The basic objectives of GIPS are to
- Establish global best practices for calculating and presenting performance
- Facilitate accuracy and transparency
- Facilitate comparison of historical performance
- Encourage full disclosure and fair global competition
- Encourage self-regulation
The key characteristics of GIPS include
- Voluntary, minimum standards
- Mix of requirements and recommendations, must be adhered to with the goal of full disclosure and fair representation (which likely requires going beyond the minimum GIPS requirements)
- Only investment firms and NOT individuals can claim compliance
- Compliance must be on a firm-wide basis, NO partial compliance is allowed
- Full disclosure is mandated (no cherry-picking performance)
- Composites must include ALL fee-paying, discretionary portfolios
- It covers all asset classes
- Data integrity is paramount to the process
- Provides standards where regulated industry standards are still lacking
- The GIPS is constantly evolving
Why does the CFA Institute believes that there is even a need for global standards?
The primary purpose of GIPS is to avoid misrepresentation of performance and standardize reporting to facilitate global comparisons of investment results.
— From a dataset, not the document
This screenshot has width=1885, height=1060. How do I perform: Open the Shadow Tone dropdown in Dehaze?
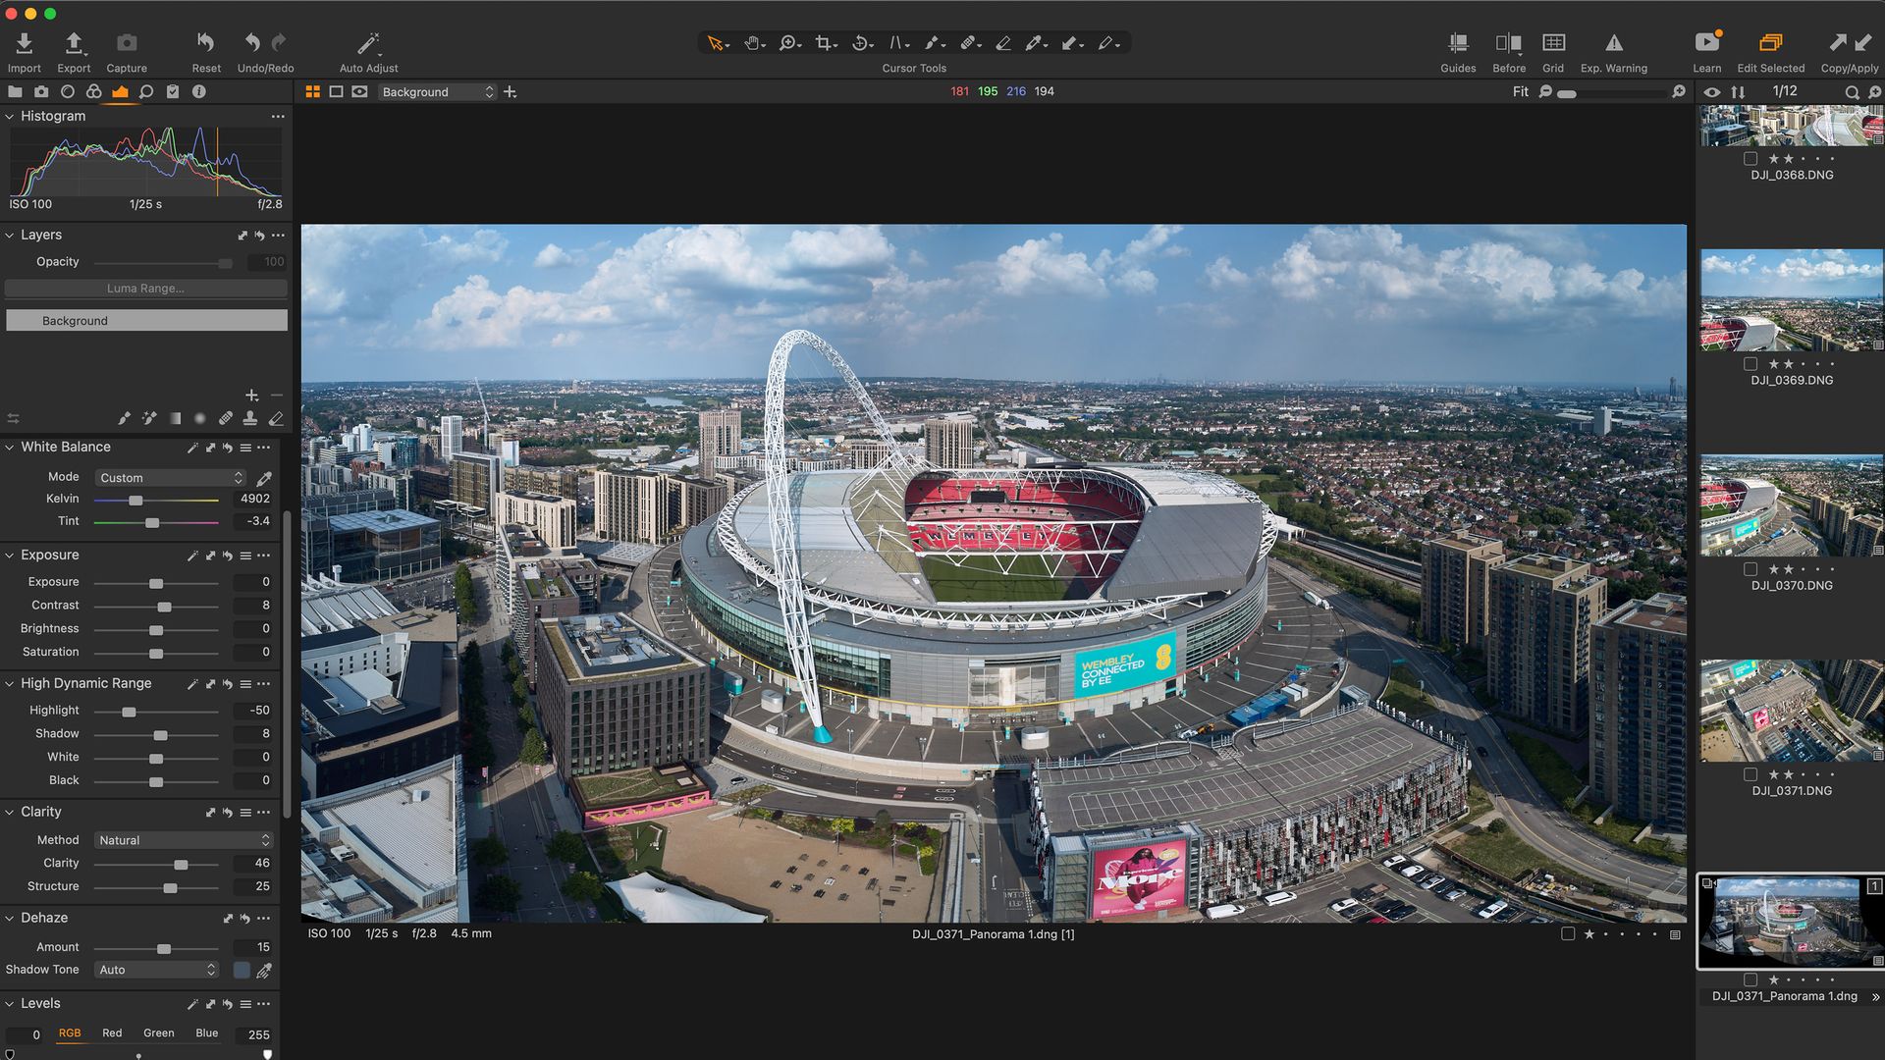click(155, 969)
Specifically, GIPS combats a few specific reporting issues including:
- Representative Accounts
- Survivorship bias:
- Manipulating time periods to only show performance for strong periods
How does GIPS Solve these issues?
GIPS looks to address these problems by standardizing calculation methods. This helps a client understand and compare returns across managers and better understand exactly how a manager achieved his or her return. Think about it this way:
A 10% return achieved by betting on biotech stocks is not the same as a 10% return with a conservative basket of bonds and large cap Fortune 500 stocks.